A solution could be to keep the v3 publishing as per todays logic, back porting the district data in to the city level as described above under https://maersk-tools.atlassian.net/wiki/spaces/GDASMDS/pages/183159784023/Data+Architecture+-+City+Districts#Districts-backward-compatibility.
The new topic should be emitting city data specifically with the their districts, and/or it might be needed to also have all districts emitted with a foreign key to their city:
MSK.geography.city.topic.internal.any.v1 MSK.geography.district.topic.internal.any.v1
Longer term this would also mean that the other geography entities should have their own topics, e.g.
MSK.geography.difinedarea.topic.internal.any.v1 MSK.geography.country.topic.internal.any.v1 MSK.geography.subdivision.topic.internal.any.v1
Note: The latter topics are not part of the city district solution.
Impact on other domains
Several domains are impacted by the implementation of district master data. These are:
- Customer
- Vendor
- Facility
Data migration
The district is currently a free text attribute on the facility, customer and vendor postal address object. Existing data must be migrated to become a district following the data structures outlined above. Meaning the district must be looked up in the district master data, and if found, populated as a distrcit object on the postal address.

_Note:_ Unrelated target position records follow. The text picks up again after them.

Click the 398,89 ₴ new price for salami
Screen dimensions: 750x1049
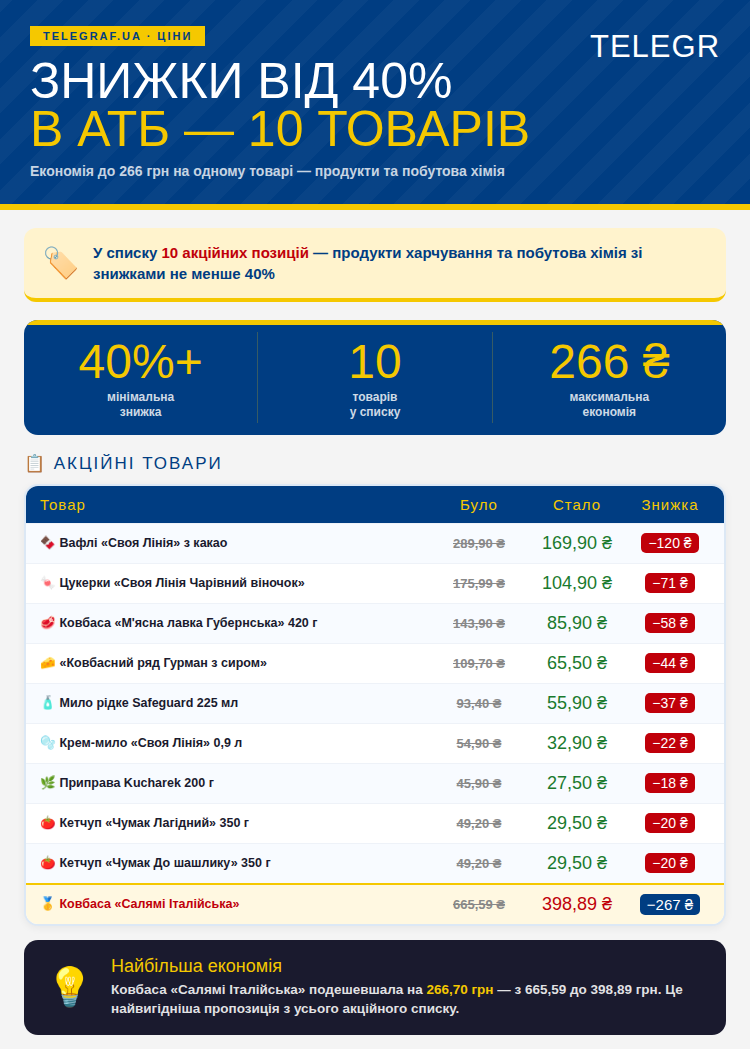tap(576, 904)
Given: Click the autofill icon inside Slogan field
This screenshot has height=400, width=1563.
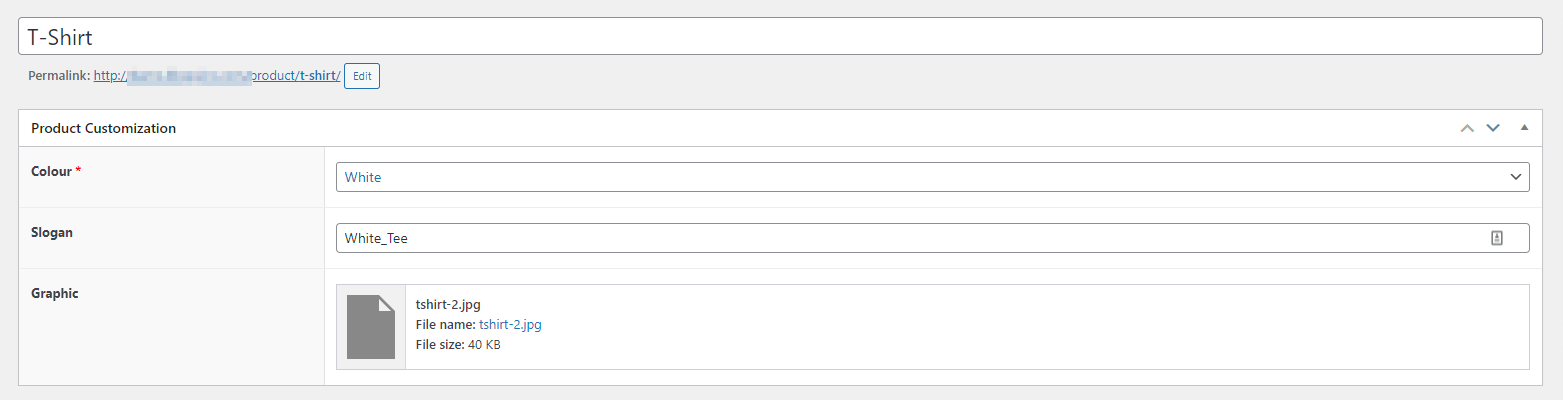Looking at the screenshot, I should [x=1497, y=238].
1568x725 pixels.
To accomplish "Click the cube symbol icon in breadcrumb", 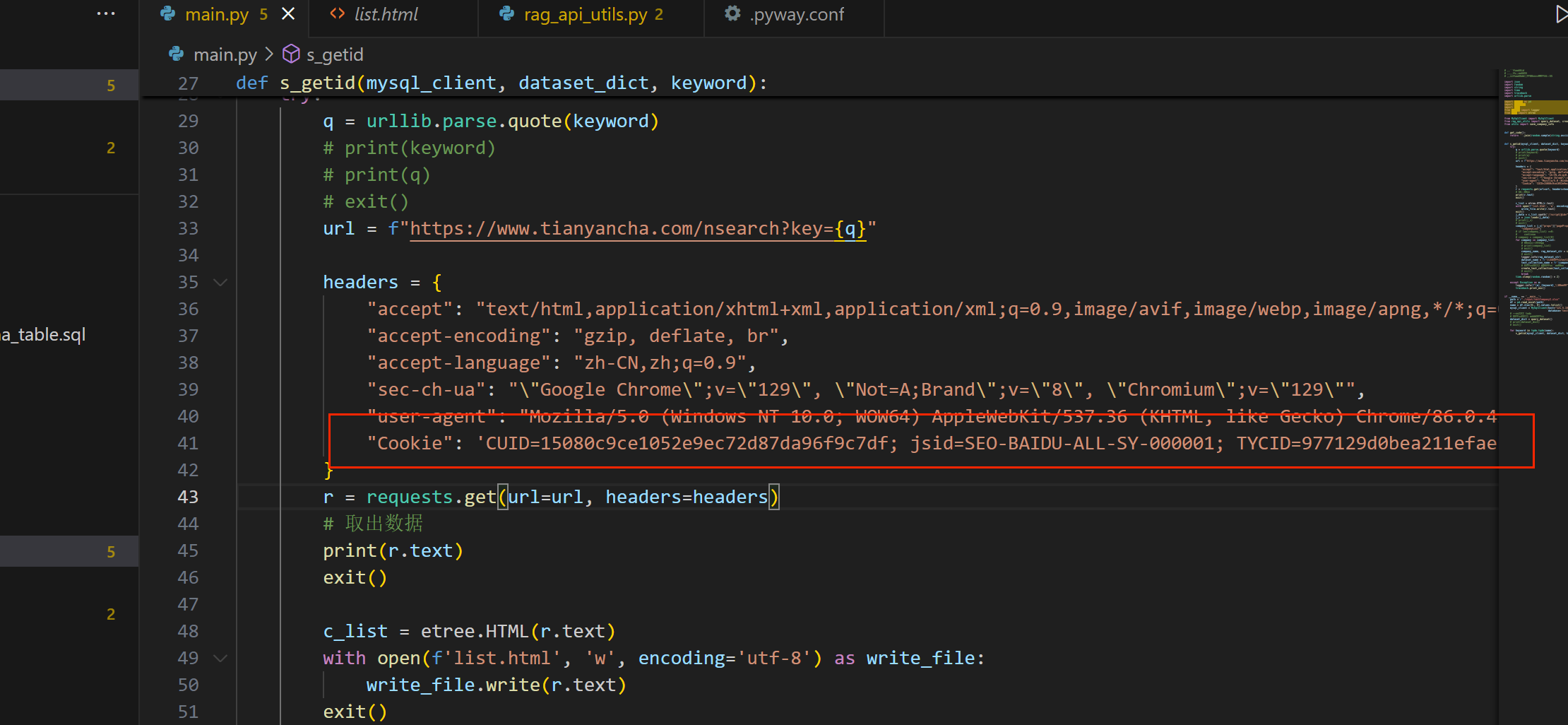I will (x=291, y=54).
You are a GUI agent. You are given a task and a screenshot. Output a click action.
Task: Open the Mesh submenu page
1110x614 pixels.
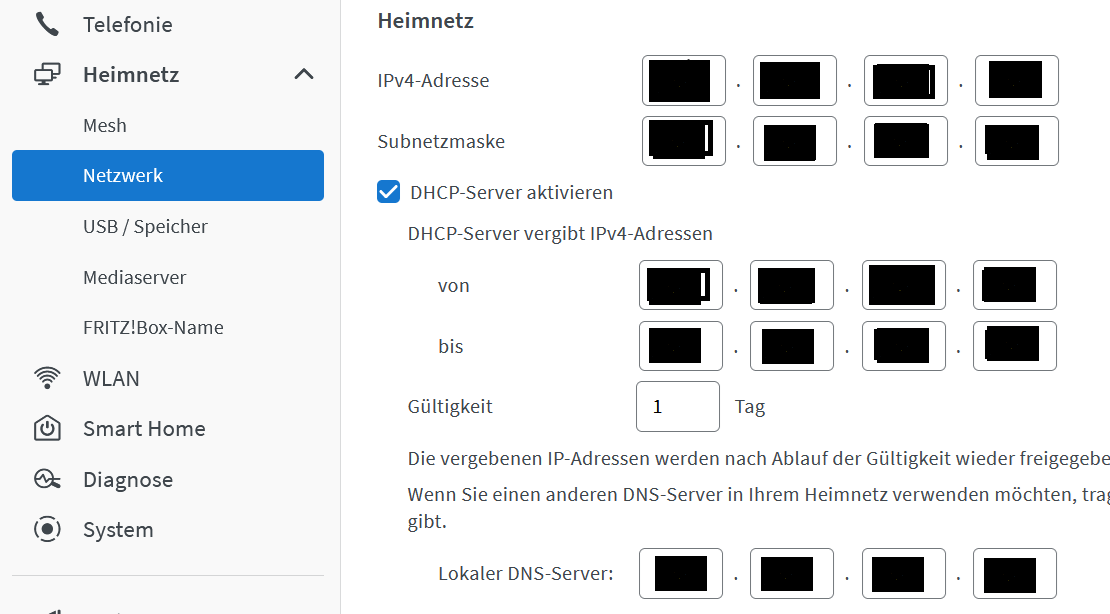[105, 126]
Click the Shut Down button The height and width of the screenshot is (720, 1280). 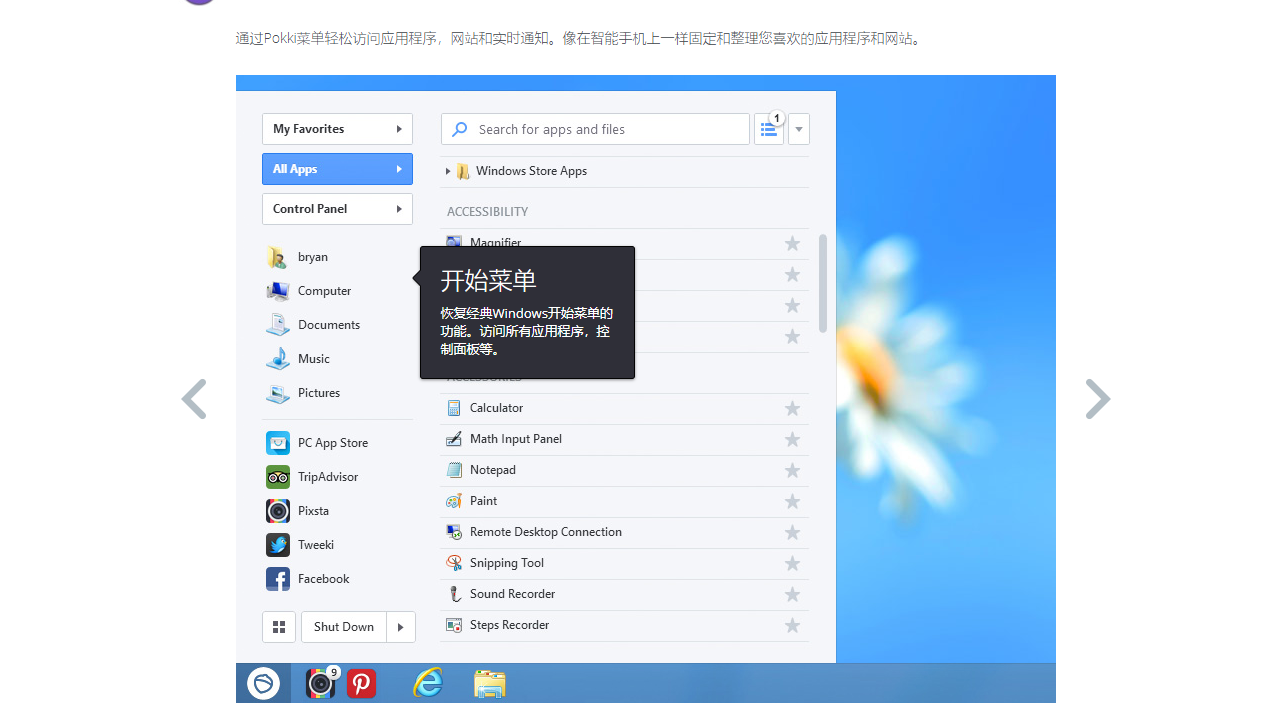click(x=344, y=627)
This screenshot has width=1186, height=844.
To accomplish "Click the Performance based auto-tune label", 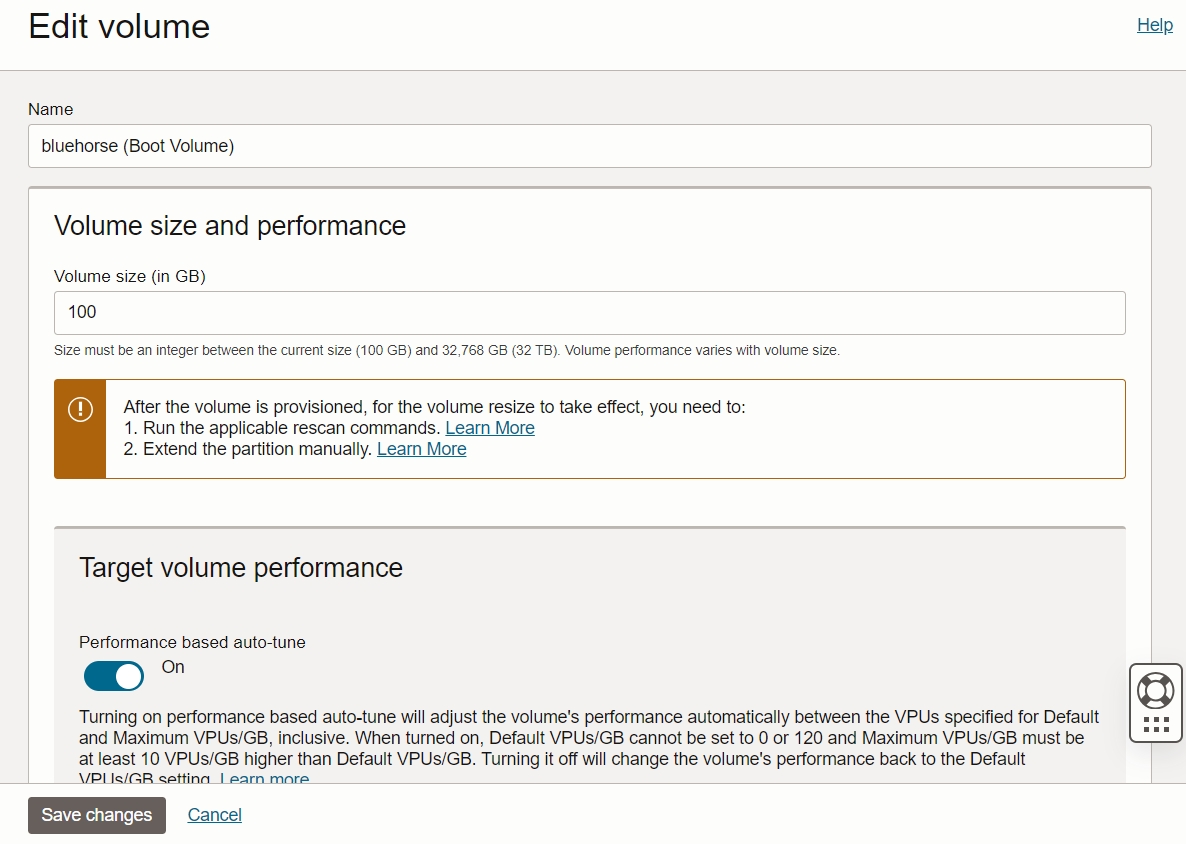I will point(192,642).
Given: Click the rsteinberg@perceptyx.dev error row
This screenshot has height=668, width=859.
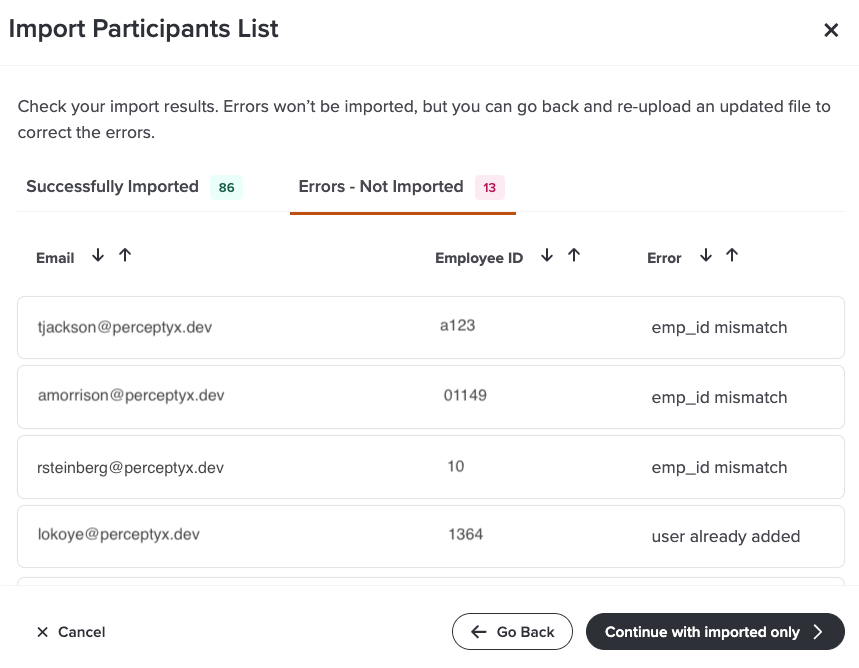Looking at the screenshot, I should click(430, 467).
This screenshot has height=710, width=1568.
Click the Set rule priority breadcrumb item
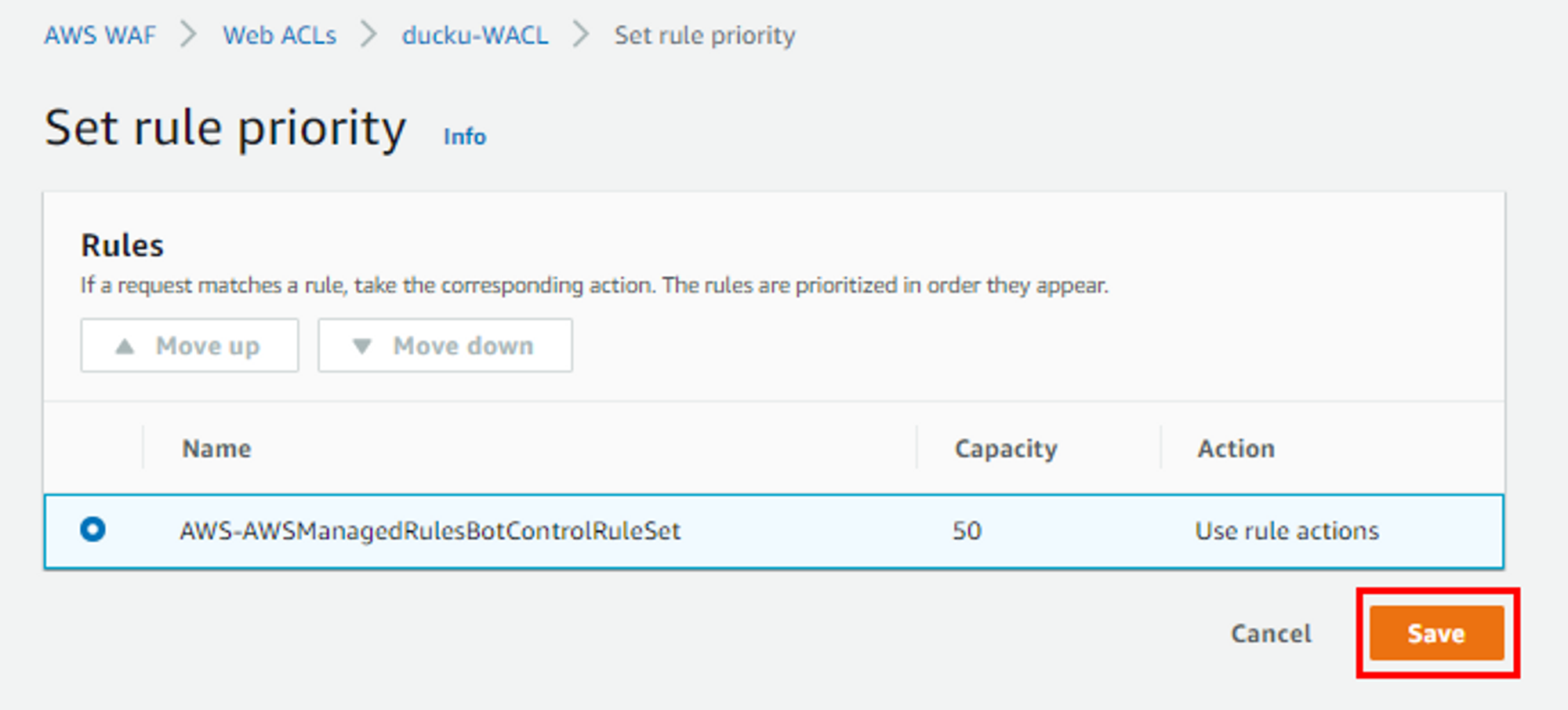(704, 35)
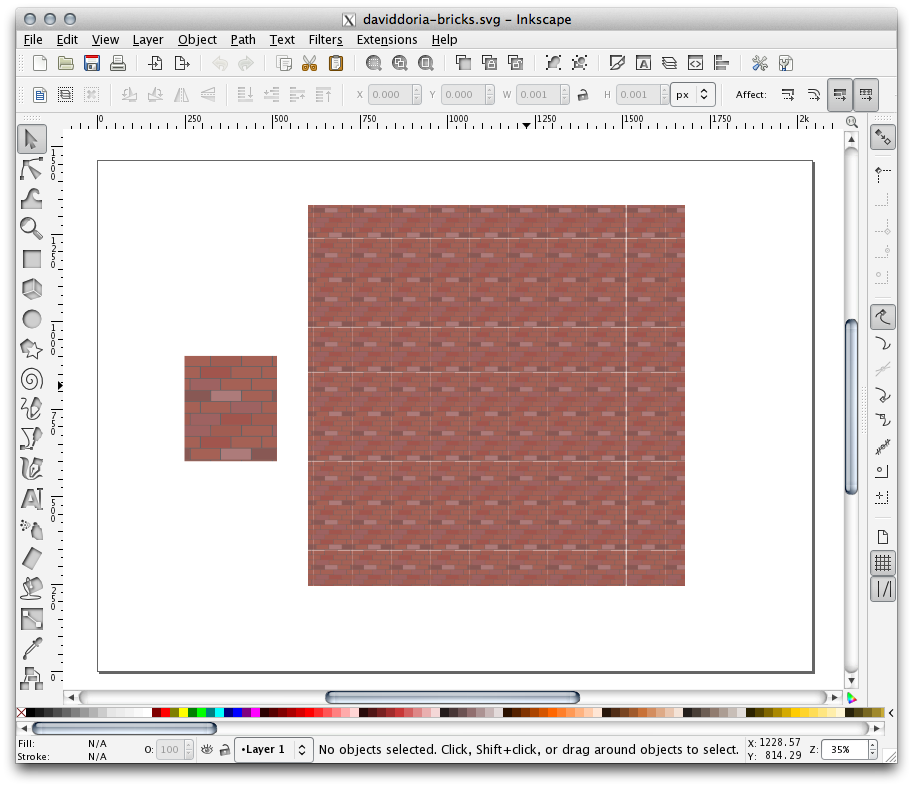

Where sub-city (previous name used for district) data value has been populated to a city data field, this must migrated so that the actual relevant city for data is set back. The sub-city data value itself, should be looked up in the district data, and if it is found, the district must then be populated in the correct structure.
Data maintenance
When creating or updating postal addresses for a facility, customer or vendor, the district must be sourced from the district data set in the Geography domain.